** Part of a data file **
┌──

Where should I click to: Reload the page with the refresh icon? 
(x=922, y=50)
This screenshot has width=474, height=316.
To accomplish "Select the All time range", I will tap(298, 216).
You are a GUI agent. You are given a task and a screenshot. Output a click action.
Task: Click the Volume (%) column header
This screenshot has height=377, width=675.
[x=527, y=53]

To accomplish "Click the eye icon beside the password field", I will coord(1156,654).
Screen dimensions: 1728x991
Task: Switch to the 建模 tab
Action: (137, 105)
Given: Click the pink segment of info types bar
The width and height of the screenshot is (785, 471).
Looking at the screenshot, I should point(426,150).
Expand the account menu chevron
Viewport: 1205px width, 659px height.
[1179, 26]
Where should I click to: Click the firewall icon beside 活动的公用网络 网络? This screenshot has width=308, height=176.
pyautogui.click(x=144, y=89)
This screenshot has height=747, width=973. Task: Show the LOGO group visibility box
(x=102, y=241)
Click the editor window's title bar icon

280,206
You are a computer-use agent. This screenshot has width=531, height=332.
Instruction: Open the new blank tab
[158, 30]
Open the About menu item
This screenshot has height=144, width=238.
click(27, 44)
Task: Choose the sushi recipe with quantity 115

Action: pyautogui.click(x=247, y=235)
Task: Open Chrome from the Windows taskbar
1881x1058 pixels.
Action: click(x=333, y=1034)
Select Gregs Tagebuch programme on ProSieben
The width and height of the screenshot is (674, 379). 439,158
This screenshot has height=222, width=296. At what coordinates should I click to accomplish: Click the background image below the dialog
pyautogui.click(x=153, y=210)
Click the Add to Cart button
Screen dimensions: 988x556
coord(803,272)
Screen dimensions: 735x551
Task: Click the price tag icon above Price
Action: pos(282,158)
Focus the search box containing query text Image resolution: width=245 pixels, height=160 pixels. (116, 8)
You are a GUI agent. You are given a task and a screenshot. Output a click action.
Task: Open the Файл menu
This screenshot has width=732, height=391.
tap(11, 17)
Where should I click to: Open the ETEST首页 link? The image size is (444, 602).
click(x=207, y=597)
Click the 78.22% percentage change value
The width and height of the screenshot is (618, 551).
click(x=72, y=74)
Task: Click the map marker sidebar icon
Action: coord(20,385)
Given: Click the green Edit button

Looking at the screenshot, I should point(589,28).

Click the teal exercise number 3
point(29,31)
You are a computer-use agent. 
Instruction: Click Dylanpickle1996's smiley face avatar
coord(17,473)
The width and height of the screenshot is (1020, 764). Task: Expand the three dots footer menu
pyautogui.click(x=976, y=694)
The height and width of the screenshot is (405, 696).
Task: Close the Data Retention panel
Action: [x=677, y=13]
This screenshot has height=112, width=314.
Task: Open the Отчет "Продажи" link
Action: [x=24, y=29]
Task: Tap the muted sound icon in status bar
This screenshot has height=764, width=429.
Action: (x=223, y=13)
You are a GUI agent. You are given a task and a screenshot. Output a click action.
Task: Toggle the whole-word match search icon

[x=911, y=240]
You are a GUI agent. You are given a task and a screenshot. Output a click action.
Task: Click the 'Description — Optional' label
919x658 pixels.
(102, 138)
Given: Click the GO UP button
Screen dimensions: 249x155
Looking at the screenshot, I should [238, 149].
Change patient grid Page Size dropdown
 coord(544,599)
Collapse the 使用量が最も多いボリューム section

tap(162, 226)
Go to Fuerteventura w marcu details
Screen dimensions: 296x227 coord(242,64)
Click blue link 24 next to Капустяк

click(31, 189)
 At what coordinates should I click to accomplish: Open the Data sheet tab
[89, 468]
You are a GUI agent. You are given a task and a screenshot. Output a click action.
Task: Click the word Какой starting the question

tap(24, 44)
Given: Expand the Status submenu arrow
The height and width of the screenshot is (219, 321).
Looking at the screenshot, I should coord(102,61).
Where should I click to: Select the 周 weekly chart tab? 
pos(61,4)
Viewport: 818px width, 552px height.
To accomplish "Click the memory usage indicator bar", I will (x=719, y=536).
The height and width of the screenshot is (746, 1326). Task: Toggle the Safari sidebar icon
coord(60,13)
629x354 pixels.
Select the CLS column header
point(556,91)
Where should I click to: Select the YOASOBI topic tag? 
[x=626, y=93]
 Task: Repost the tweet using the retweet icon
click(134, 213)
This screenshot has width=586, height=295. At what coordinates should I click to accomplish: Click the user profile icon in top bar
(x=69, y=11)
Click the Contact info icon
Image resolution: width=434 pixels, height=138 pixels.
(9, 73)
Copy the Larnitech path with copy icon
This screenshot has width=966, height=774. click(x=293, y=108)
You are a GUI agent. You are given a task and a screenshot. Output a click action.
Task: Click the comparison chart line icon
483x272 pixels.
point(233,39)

└──

** REQUEST **
Can you repeat these entries word for word, from the first through the last?

** IN RESPONSE **
Where should I click to: Reload the page with the refresh icon? 
(x=922, y=50)
This screenshot has width=474, height=316.
To accomplish "Select the All time range", I will tap(298, 216).
You are a GUI agent. You are given a task and a screenshot. Output a click action.
Task: Click the Volume (%) column header
This screenshot has height=377, width=675.
[x=527, y=53]

To accomplish "Click the eye icon beside the password field", I will coord(1156,654).
Screen dimensions: 1728x991
Task: Switch to the 建模 tab
Action: (137, 105)
Given: Click the pink segment of info types bar
The width and height of the screenshot is (785, 471).
Looking at the screenshot, I should point(426,150).
Expand the account menu chevron
Viewport: 1205px width, 659px height.
[1179, 26]
Where should I click to: Click the firewall icon beside 活动的公用网络 网络? This screenshot has width=308, height=176.
pyautogui.click(x=144, y=89)
This screenshot has height=747, width=973. Task: Show the LOGO group visibility box
(x=102, y=241)
Click the editor window's title bar icon

280,206
You are a computer-use agent. This screenshot has width=531, height=332.
Instruction: Open the new blank tab
[158, 30]
Open the About menu item
This screenshot has height=144, width=238.
click(27, 44)
Task: Choose the sushi recipe with quantity 115

Action: pyautogui.click(x=247, y=235)
Task: Open Chrome from the Windows taskbar
1881x1058 pixels.
Action: click(x=333, y=1034)
Select Gregs Tagebuch programme on ProSieben
The width and height of the screenshot is (674, 379). 439,158
This screenshot has height=222, width=296. At what coordinates should I click to accomplish: Click the background image below the dialog
pyautogui.click(x=153, y=210)
Click the Add to Cart button
Screen dimensions: 988x556
coord(803,272)
Screen dimensions: 735x551
Task: Click the price tag icon above Price
Action: pos(282,158)
Focus the search box containing query text Image resolution: width=245 pixels, height=160 pixels. (116, 8)
You are a GUI agent. You are given a task and a screenshot. Output a click action.
Task: Open the Файл menu
This screenshot has width=732, height=391.
tap(11, 17)
Where should I click to: Open the ETEST首页 link? The image size is (444, 602).
click(x=207, y=597)
Click the 78.22% percentage change value
The width and height of the screenshot is (618, 551).
click(x=72, y=74)
Task: Click the map marker sidebar icon
Action: coord(20,385)
Given: Click the green Edit button

Looking at the screenshot, I should point(589,28).

Click the teal exercise number 3
point(29,31)
You are a computer-use agent. 
Instruction: Click Dylanpickle1996's smiley face avatar
coord(17,473)
The width and height of the screenshot is (1020, 764). Task: Expand the three dots footer menu
pyautogui.click(x=976, y=694)
The height and width of the screenshot is (405, 696).
Task: Close the Data Retention panel
Action: [x=677, y=13]
This screenshot has height=112, width=314.
Task: Open the Отчет "Продажи" link
Action: [x=24, y=29]
Task: Tap the muted sound icon in status bar
This screenshot has height=764, width=429.
Action: (x=223, y=13)
You are a GUI agent. You are given a task and a screenshot. Output a click action.
Task: Toggle the whole-word match search icon

[x=911, y=240]
You are a GUI agent. You are given a task and a screenshot. Output a click action.
Task: Click the 'Description — Optional' label
919x658 pixels.
(102, 138)
Given: Click the GO UP button
Screen dimensions: 249x155
Looking at the screenshot, I should [238, 149].
Change patient grid Page Size dropdown
 coord(544,599)
Collapse the 使用量が最も多いボリューム section

tap(162, 226)
Go to Fuerteventura w marcu details
Screen dimensions: 296x227 coord(242,64)
Click blue link 24 next to Капустяк

click(31, 189)
 At what coordinates should I click to accomplish: Open the Data sheet tab
[89, 468]
You are a GUI agent. You are given a task and a screenshot. Output a click action.
Task: Click the word Какой starting the question

tap(24, 44)
Given: Expand the Status submenu arrow
The height and width of the screenshot is (219, 321).
Looking at the screenshot, I should coord(102,61).
Where should I click to: Select the 周 weekly chart tab? 
pos(61,4)
Viewport: 818px width, 552px height.
To accomplish "Click the memory usage indicator bar", I will (x=719, y=536).
The height and width of the screenshot is (746, 1326). Task: Toggle the Safari sidebar icon
coord(60,13)
629x354 pixels.
Select the CLS column header
point(556,91)
Where should I click to: Select the YOASOBI topic tag? 
[x=626, y=93]
 Task: Repost the tweet using the retweet icon
click(134, 213)
This screenshot has width=586, height=295. At what coordinates should I click to accomplish: Click the user profile icon in top bar
(x=69, y=11)
Click the Contact info icon
Image resolution: width=434 pixels, height=138 pixels.
(9, 73)
Copy the Larnitech path with copy icon
This screenshot has width=966, height=774. click(x=293, y=108)
You are a GUI agent. You are given a task and a screenshot. Output a click action.
Task: Click the comparison chart line icon
483x272 pixels.
point(233,39)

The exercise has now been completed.